Issue running with GPU on Google CoLaboratory

Question

Issue running with GPU on Google CoLaboratory

thomastiotto opened this issue 4 years ago · 4 comments

I’m trying to run a custom NengoDL model on Google CoLaboratory but after around 15 seconds of simulation the following is thrown. I’m using nengo-dl 3.2.1.dev0 and tensorflow 2.3.0.

Using run optimisation
Simulating with mPES()
Backend is nengo_dl
Build finished in 0:00:01
Optimization finished in 0:00:00
| # Constructing graph | 0:00:002020-08-12 12:04:58.480715: W tensorflow/core/common_runtime/gpu/gpu_bfc_allocator.cc:39] Overriding allow_growth setting because the TF_FORCE_GPU_ALLOW_GROWTH environment variable is set.
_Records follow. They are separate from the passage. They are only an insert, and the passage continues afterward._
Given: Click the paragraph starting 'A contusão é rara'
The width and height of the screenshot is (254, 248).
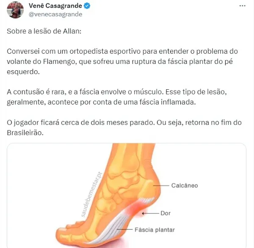Looking at the screenshot, I should click(117, 97).
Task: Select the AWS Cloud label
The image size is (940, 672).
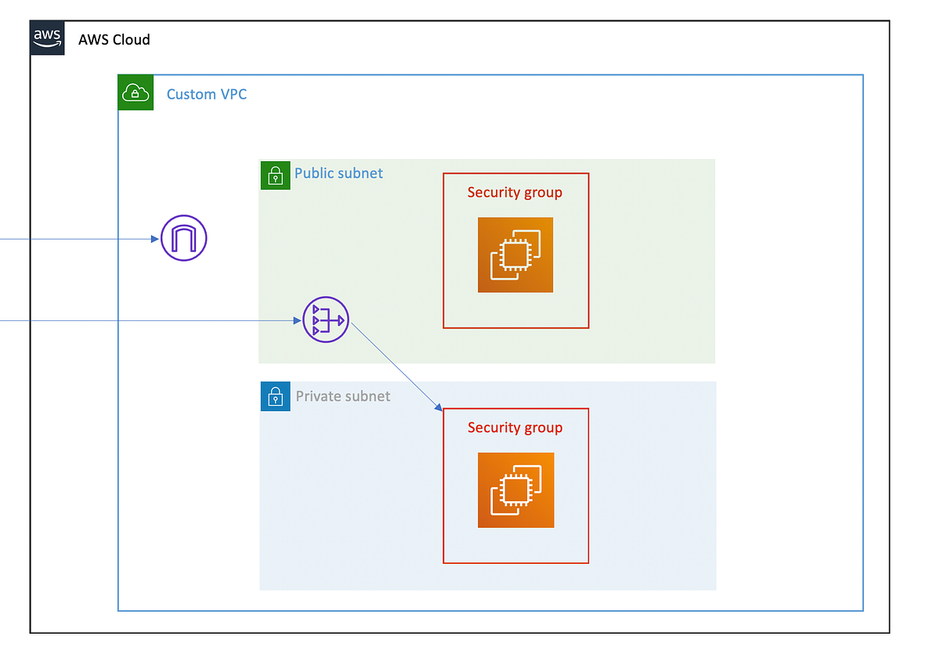Action: pos(114,39)
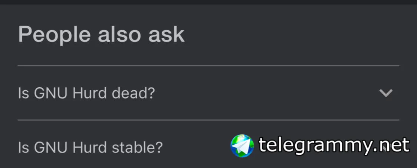This screenshot has height=168, width=417.
Task: Click the word "People" in the section heading
Action: [54, 34]
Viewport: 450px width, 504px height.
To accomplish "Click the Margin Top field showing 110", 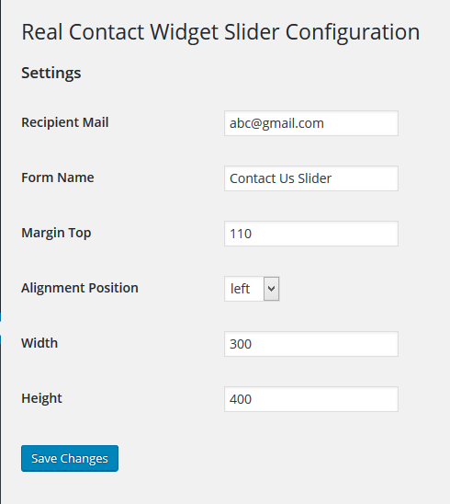I will (x=311, y=234).
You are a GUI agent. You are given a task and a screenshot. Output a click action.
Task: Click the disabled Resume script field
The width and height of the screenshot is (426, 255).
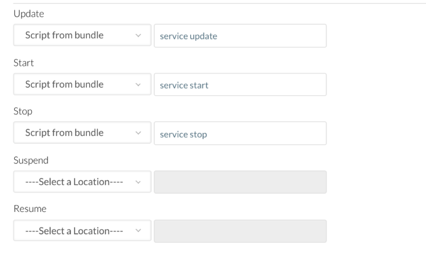click(x=240, y=231)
Original config value was 0.
Construction finished in 0:00:02

Running discretised step 1 of 1
| Simulating | 0:00:03WARNING:tensorflow:From /usr/local/lib/python3.6/dist-packages/tensorflow/python/keras/engine/training_v1.py:2070: Model.state_updates (from tensorflow.python.keras.engine.training) is deprecated and will be removed in a future version.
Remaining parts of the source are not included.